Menu principale:
Tutta la storia
Ecoplant, svelati i segreti del piano
il Tirreno — 19 maggio 2010 pagina 03 sezione: MASSA
MASSA. Appuntamento cruciale stamani alle 10,30 a Roma per le sorti di Eaton. Al ministero per lo Sviluppo economico, “orfano” del ministro Claudio Scajola, ci saranno il sindaco Roberto Pucci, l’assessore provinciale Paolo Baldini, i segretari di Fiom, Uilm e Fim Cisl. E ci sarà Enrico Rossi, presidente della Regione. Atteso all’inaugurazione di Carrara-Marmotec, ha preferito seguire il caso Eaton. L’incontro servirà per capire quali prospettive di re-industrializzazione esistono realmente. Si tratterà, in primo luogo di conoscere da Invitalia quali sono gli esiti delle verifiche sul progetto Ecoplant, che pare tuttavia sulla strada della bocciatura. E si tratterà, poi, di vedere se ci sono altre aziende interessate al salvataggio dei dipendenti Eaton e alla re-industrializzazione dell’area. In attesa dell’esito del vertice, intanto, possiamo fornire alcuni dettagli di «Not Co2» il progetto Ecoplant di cui tanto si è discusso in questi mesi. Intanto, la formazione azionaria. I soci fondatori di Ecoplant Srl. che detengono il pacchetto di maggioranza, sono: Nextech Ltd, rappresentato da Emanuele Carafa, Silvia Ambrosini, Paolo Fuina, Davide Colombo; il gruppo Perer Srl. detentore di brevetti di Energy catcher (sistemi fotovoltaici di ultima generazione); Photronix (sistemi Led); Ecoclutch di Fulvio Rossetti. Della squadra faceva parte anche Gino Barattini, imprenditore apuano della Wts che poi è uscito dall’operazione. Il piano prevede la concessione di quote gratuite ai professionisti - Giorgio Dell’Amico, Stefano Lorenzi, Ugo Natali, Giorgio Porzano che hanno collaborato alla stesura del progetto.
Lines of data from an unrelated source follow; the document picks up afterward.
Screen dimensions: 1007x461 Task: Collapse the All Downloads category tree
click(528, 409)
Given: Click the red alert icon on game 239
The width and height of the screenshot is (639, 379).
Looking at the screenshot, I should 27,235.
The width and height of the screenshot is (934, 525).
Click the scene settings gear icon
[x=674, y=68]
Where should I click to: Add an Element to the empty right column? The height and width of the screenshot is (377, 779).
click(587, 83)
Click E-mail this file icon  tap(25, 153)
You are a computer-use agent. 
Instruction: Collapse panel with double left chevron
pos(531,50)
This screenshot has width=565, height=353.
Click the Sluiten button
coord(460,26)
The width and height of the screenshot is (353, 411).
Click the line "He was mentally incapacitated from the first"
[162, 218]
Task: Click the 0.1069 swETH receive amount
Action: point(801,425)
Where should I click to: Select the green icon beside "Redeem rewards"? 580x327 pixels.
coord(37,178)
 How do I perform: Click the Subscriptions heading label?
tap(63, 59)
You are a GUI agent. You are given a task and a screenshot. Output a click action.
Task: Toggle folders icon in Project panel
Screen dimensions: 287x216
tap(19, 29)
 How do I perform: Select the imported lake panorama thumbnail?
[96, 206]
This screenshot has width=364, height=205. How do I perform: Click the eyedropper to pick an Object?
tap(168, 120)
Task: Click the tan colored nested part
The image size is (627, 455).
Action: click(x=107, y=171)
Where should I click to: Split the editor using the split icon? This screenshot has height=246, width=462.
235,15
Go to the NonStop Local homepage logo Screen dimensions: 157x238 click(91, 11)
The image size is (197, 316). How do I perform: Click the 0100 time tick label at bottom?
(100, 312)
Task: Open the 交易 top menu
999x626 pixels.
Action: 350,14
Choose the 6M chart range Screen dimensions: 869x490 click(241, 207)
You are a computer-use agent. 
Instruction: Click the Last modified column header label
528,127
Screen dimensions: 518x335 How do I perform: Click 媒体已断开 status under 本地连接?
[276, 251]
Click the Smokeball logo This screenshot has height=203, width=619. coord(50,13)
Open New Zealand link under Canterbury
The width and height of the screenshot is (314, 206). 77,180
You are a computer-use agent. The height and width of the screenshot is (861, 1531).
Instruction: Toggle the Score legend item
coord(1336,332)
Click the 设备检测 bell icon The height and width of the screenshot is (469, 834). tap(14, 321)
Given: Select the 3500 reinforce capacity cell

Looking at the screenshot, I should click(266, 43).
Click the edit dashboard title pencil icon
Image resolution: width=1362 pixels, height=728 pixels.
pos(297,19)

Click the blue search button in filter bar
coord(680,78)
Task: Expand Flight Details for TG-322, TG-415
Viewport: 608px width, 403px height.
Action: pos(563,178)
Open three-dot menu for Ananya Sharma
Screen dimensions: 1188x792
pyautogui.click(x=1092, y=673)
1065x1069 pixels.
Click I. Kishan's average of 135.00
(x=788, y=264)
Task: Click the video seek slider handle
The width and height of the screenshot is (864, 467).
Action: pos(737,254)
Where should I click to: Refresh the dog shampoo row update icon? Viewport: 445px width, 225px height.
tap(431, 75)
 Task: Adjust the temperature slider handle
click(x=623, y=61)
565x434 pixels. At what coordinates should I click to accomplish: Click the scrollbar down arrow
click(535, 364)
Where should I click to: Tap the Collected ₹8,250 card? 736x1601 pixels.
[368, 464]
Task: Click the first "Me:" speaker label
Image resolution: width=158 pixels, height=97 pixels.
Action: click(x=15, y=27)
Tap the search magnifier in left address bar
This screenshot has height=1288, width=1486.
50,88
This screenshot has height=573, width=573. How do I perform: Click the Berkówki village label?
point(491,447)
E saranno gli stessi professionisti a formare inzialmente il Cda della Newco. Al momento della firma degli accordi di programma con Eaton, sindacati, istituzioni, Ecoplant si trasformerà da Srl a Spa, con la previsione dell’ingresso di altri soci (diversi imprenditori di Bergamo e Mantova avrebbero già manifestato interesse) fino alla costituzione di un capitale sociale complessivo tra i 2 e i 4 milioni. Cifra che dipende, si legge nel business plan, «da alcune variabili di finanziamenti e contributi».
Ed è proprio l’aspetto dei sostegni pubblici alla re-industrializzazione, a costituire uno degli aspetti più rilevantii della proposta Ecoplant. Nelle elaborazioni economiche affidate a Leonardo Consulting, sono previsti investimenti per poco più di 16 milioni. Due per l’acquisizione dell’area, un milione circa per la formazione degli addetti, il resto per l’acquisto di macchinari e di materie prome, per l’adeguamento dei capannoni (che, in linea con lo spirito green economy del gruppo saranno dotati di concentratori solari e illuminazionea led). I costi di esercizio vengono stimati in 57 milioni per il primo anno; 119 milioni per il secondo fino a salire a 212 milioni per il 5º anno. I ricavi cresceranno proporzionalmente e l’utile lordo è stimato in 2,5 milioni per il primo anno e 78 milioni per il quinto. Numeri importanti, come quelli che riguardano i “finanziamenti e contributi governativi”. Sotto questa voce sono previsti 9 milioni di finanziamenti a fondo perduto, garanzie per 4,6 milioni, oltre un milione per contributi alla formazione e altre cifre sotto altre voci per un totale di oltre 16 milioni, che equivale all’investimento iniziale di Ecoplant. Una somma che andrà a compensare, secondo il piano, lo sbilancio degli investimenti finanziari del gruppo. Infine, il piano di ri-assunzione allungato su 5 anni con la previsione di assunzione di 168 unità il primo anno e di alcune decine nei successivi, fino al totale di 216 ex Eaton più 89 lavoratori di diversa provenienza.